There are lawmakers who opposed the passage of the bill. Their main argument lies on the fact that the incentive mechanism is a general compromise of the Balanced Budget Act transfer of funds into the Medicare program of the US government. Such “multiplicity” of functions would generally cost the government.
Stakeholders of the Policy
There are stakeholders in the policy. The primary stakeholders of the policy are potential American patients. The structuring of a national health infrastructure is always directed to the needs of health care beneficiaries. The incentive mechanism of the policy serves to offset technology adoption costs in physician offices in order for the patients to get the best medical care from these professionals. The direct stakeholders though are physicians and healthcare professionals. The facet of creating the best medical workforce that caters to the needs of every American patient depends on the level of motivation as well as the quality of medical care provided by these professionals. Hence, the creation of the bill is a direct response to these factors.
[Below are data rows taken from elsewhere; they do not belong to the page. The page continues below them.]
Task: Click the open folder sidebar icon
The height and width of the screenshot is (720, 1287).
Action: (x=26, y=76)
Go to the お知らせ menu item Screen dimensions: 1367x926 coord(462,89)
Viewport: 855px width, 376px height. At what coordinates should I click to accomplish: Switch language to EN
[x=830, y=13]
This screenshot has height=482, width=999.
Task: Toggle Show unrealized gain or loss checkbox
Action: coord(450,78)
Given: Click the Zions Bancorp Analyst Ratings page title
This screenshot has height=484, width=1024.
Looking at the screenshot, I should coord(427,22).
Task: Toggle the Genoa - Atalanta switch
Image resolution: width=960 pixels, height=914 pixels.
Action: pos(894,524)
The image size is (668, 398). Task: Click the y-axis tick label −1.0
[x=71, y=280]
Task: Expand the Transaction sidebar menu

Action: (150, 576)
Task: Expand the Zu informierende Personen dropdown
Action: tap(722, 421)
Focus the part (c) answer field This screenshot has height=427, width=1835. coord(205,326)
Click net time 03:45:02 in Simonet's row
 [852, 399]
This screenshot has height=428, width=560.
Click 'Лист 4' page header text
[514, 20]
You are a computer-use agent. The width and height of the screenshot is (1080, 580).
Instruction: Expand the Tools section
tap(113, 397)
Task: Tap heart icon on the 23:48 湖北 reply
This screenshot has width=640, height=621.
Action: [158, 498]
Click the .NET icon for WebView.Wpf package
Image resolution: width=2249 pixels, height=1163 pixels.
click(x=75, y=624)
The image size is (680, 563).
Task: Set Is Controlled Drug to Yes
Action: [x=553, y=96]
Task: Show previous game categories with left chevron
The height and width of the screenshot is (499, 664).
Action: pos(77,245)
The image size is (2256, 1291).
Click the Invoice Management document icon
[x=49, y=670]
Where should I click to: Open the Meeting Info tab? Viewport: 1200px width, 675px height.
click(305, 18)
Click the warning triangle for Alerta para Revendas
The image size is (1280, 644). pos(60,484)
Role of the Social Work Profession in the Policy
The primary role of the social work profession in the policy is to provide patients with conducive “environments” where social and psychological growth can be experienced. This role though should be seen as secondary since this is only involves posteriori approaches in medical care; that is, the stage where medication is almost complete. Hence, it should be noted that the role of the social work profession, in the case of social workers, is limited.